Being a new mother comes with a lot of demands and obligations. This is especially true when it comes to expressing milk for the baby, which must occur periodically throughout the day.
For new mothers that have returned to work, the Fair Labor Standards Act (FLSA) stipulates that employers must provide nursing breaks to women for a period of one year after giving birth. Here are a few things you should know about these laws.
Frequency and location of nursing breaks
Every woman is different when it comes to expressing milk for the purposes of nursing. Some will need to have breaks more often than others, so employers must work with the staff member to determine a break schedule that meets the woman’s needs. Additionally, the duration of each break is bound to vary day to day, so employers must remain flexible.
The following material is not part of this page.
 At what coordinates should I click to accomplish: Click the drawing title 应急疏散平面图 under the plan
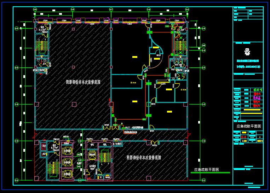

Choosing the right location is also important. While the nursing mother does not a need permanent space to expel milk, they must have access to a private area free from disturbances. The bathroom is off-limits for nursing breaks, however, even if it is private.
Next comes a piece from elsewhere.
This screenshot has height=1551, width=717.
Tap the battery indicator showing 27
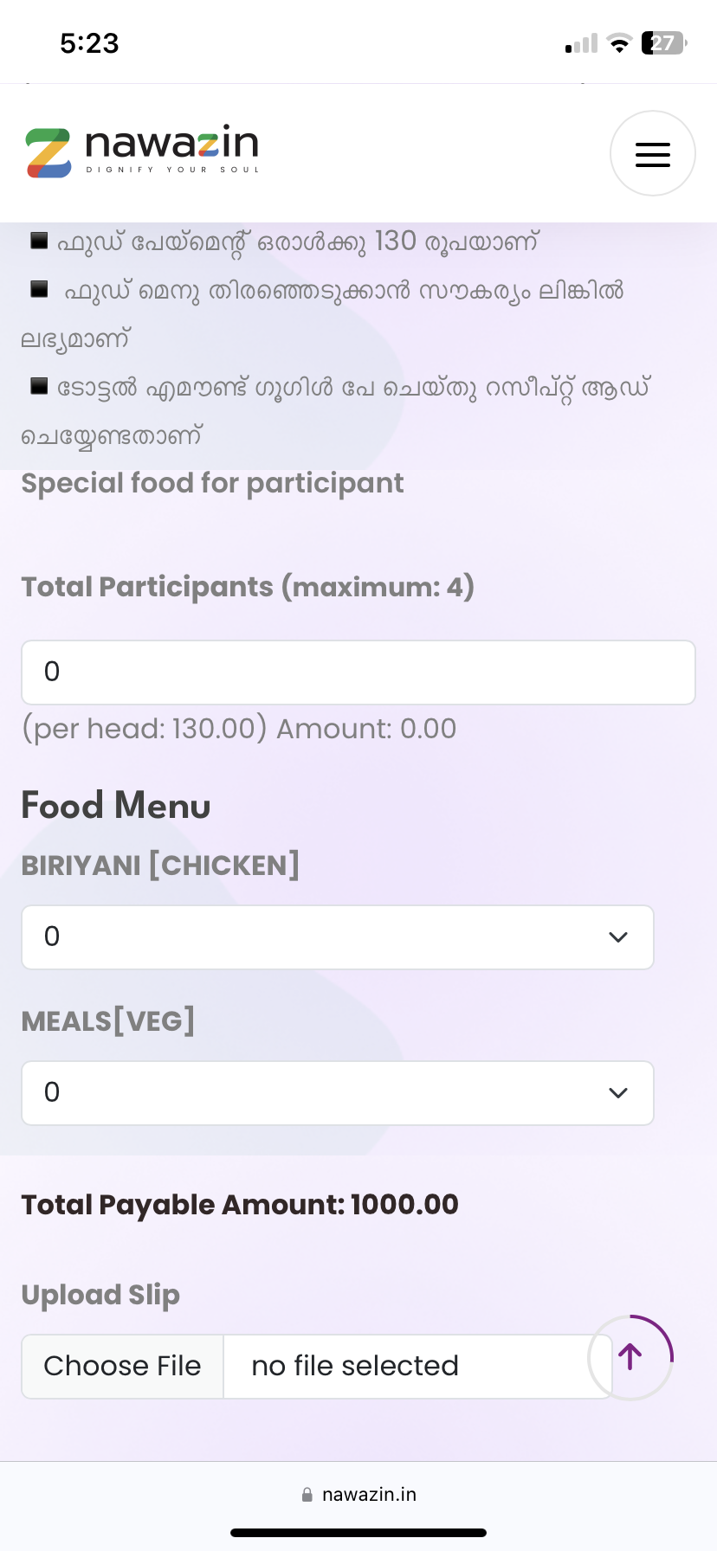coord(663,43)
Compensation for nursing breaks
Employers are not necessarily required to provide compensation for nursing breaks, unless certain circumstances apply. For example, if a woman uses a compensated break to express milk, she should still receive compensation for the break as she normally would. Additionally, a woman who performs work tasks while on a nursing break must also receive the sufficient amount of compensation.
If you feel your employer has violated your rights, you can file a complaint with your human resources department. Your employer is not allowed to take punitive action as a result of the complaint, such as by firing or demoting you.